Your reply should hold the line containing "Business (131, 855)" and every later line of the records, reproduced exactly, and no other lines.

--------

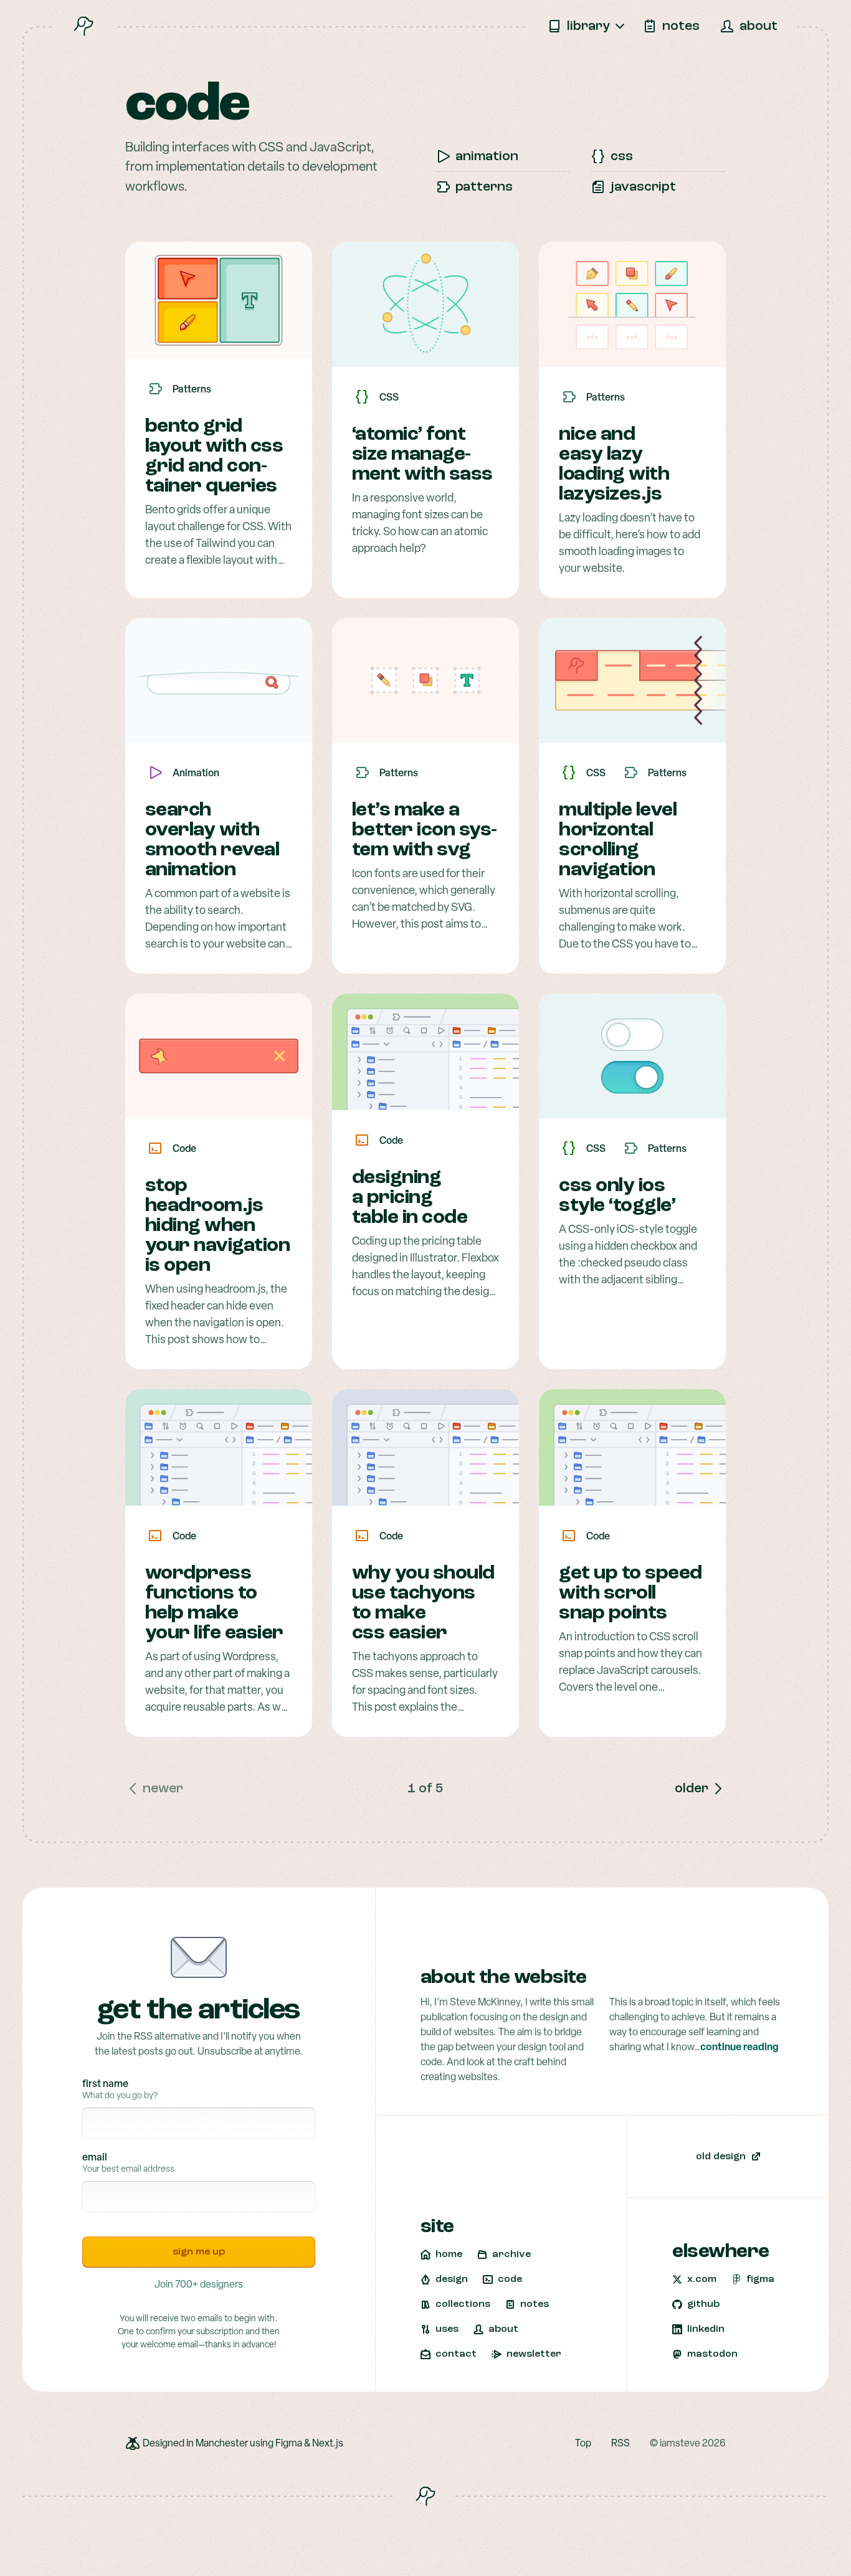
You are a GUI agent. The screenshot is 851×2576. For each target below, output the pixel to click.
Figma (760, 2279)
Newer (163, 1788)
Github (703, 2304)
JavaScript (643, 187)
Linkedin (706, 2329)
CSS (622, 156)
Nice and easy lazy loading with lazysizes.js (614, 465)
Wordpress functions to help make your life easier (214, 1603)
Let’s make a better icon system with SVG (425, 830)
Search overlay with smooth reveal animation (212, 840)
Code (510, 2279)
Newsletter (533, 2354)
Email (94, 2158)
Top (583, 2444)
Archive (511, 2255)
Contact (456, 2354)
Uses (447, 2329)
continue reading (739, 2048)
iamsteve (680, 2444)
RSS (620, 2444)
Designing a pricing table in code (410, 1198)
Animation (486, 156)
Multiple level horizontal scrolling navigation (618, 840)
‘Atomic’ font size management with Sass (422, 455)
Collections (462, 2304)
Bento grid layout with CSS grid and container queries (214, 457)
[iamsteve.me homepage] (83, 26)
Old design (721, 2157)
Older (691, 1788)
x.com (701, 2279)
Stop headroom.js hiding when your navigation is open (217, 1226)
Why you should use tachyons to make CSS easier (423, 1603)
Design (451, 2279)
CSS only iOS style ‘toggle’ (617, 1196)
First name (105, 2084)
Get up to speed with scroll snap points (630, 1593)
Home (448, 2255)
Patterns (484, 187)
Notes (681, 26)
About (758, 26)
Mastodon (712, 2354)
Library (588, 26)
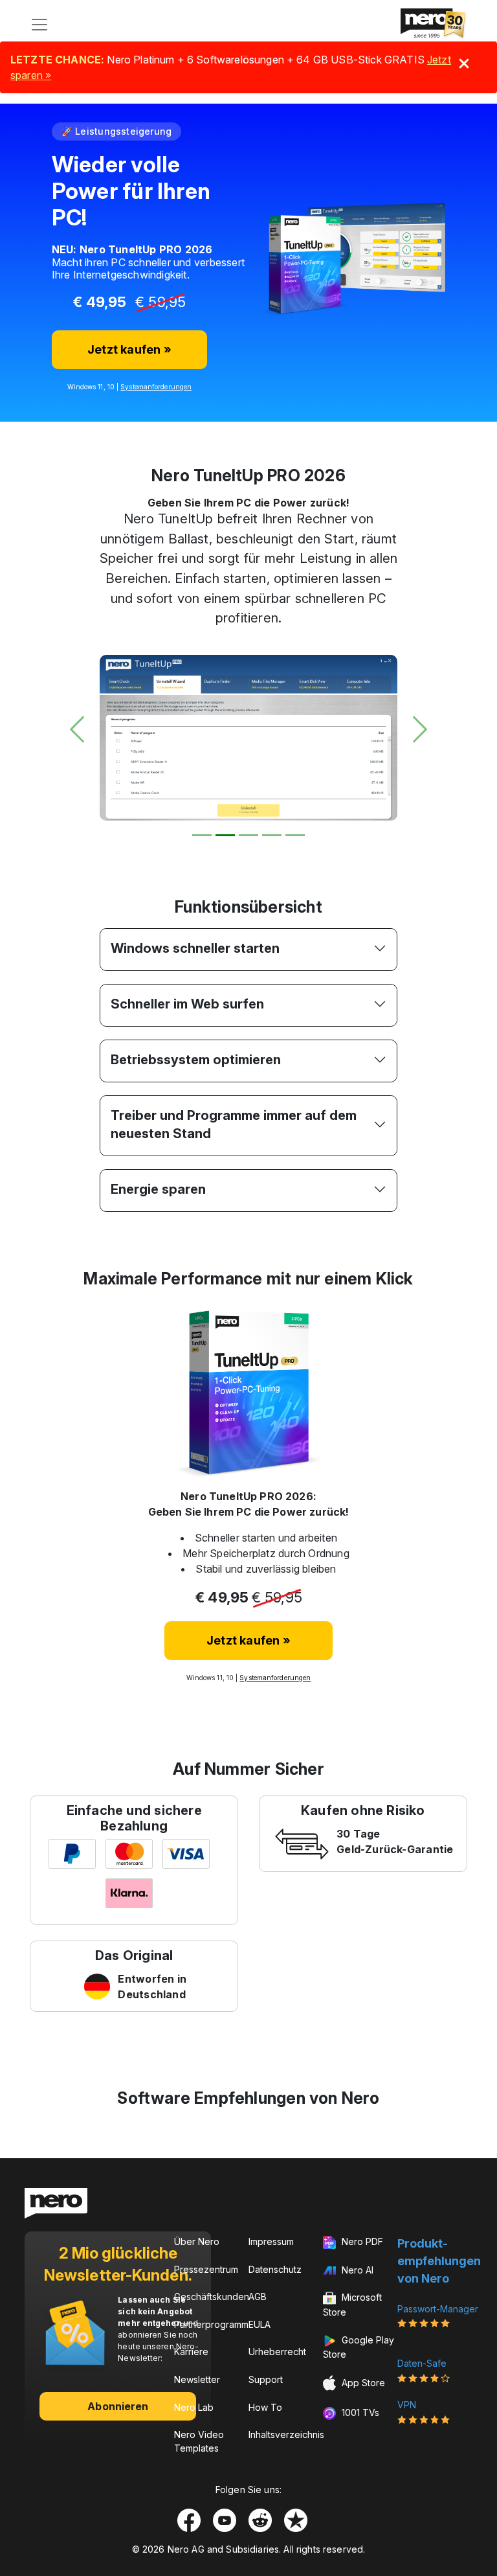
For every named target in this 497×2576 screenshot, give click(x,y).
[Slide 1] (202, 835)
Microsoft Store (352, 2305)
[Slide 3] (248, 835)
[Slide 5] (295, 835)
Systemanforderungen (156, 387)
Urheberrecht (277, 2351)
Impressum (271, 2241)
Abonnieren (117, 2406)
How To (265, 2407)
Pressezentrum (206, 2269)
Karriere (191, 2351)
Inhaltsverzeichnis (286, 2434)
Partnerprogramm (211, 2324)
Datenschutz (275, 2269)
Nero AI (356, 2269)
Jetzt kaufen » (129, 349)
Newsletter (197, 2379)
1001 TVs (359, 2412)
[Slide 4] (272, 835)
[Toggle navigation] (39, 24)
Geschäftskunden (211, 2296)
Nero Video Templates (199, 2441)
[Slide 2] (225, 835)
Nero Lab (194, 2407)
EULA (259, 2324)
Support (265, 2379)
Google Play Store (358, 2347)
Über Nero (196, 2241)
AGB (257, 2296)
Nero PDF (361, 2241)
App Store (362, 2382)
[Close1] (464, 63)
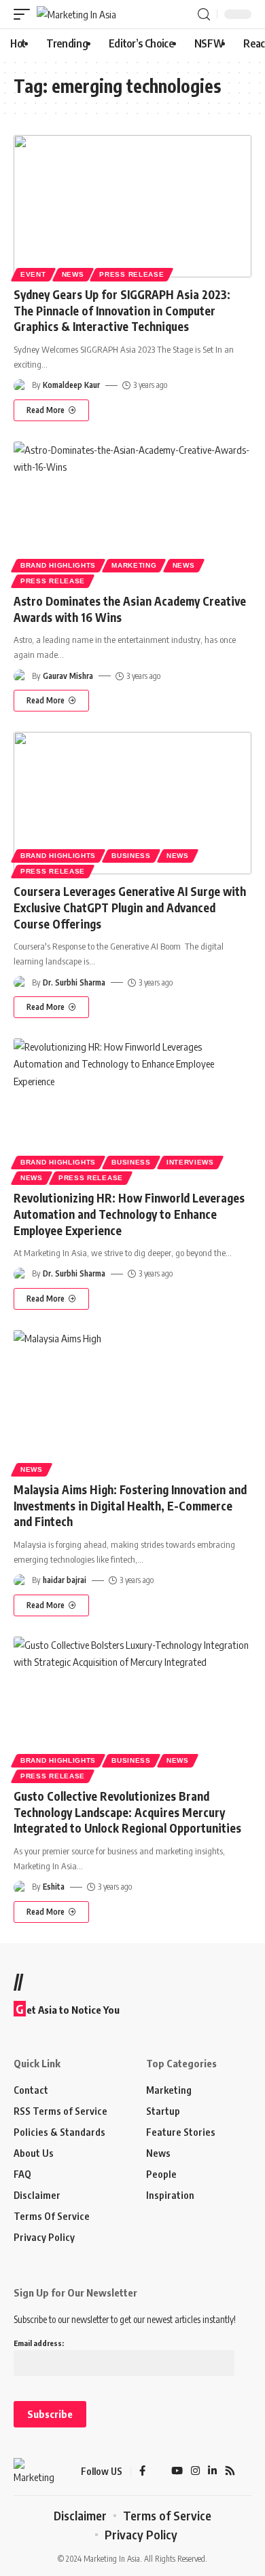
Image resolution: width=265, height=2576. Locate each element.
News (73, 274)
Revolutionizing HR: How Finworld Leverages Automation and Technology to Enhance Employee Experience (129, 1214)
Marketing (133, 565)
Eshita (54, 1886)
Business (131, 855)
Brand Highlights (58, 565)
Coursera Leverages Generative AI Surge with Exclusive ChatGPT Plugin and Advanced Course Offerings (130, 907)
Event (33, 274)
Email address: (39, 2343)
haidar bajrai (64, 1580)
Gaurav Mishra (68, 676)
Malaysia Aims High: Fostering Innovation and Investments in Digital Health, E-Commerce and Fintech (130, 1505)
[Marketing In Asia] (76, 14)
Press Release (131, 274)
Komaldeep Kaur (71, 385)
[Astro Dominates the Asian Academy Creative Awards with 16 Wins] (132, 513)
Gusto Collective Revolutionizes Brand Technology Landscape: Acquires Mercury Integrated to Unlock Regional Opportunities (127, 1812)
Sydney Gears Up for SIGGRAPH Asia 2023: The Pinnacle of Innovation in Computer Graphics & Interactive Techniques (122, 310)
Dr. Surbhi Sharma (74, 982)
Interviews (190, 1162)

--------

--- ANSWER TO THE PROBLEM ---
Business (131, 855)
Brand Highlights (58, 565)
Coursera Leverages Generative AI Surge with Exclusive ChatGPT Plugin and Advanced Course Offerings (130, 907)
Event (33, 274)
Email address: (39, 2343)
haidar bajrai (64, 1580)
Gaurav Mishra (68, 676)
Malaysia Aims High: Fostering Innovation and Investments in Digital Health, E-Commerce and Fintech (130, 1505)
[Marketing In Asia] (76, 14)
Press Release (131, 274)
Komaldeep Kaur (71, 385)
[Astro Dominates the Asian Academy Creative Awards with 16 Wins] (132, 513)
Gusto Collective Revolutionizes Brand Technology Landscape: Acquires Mercury Integrated to Unlock Regional Opportunities (127, 1812)
Sydney Gears Up for SIGGRAPH Asia 2023: The Pinnacle of Innovation in Computer Graphics & Interactive Techniques (122, 310)
Dr. Surbhi Sharma (74, 982)
Interviews (190, 1162)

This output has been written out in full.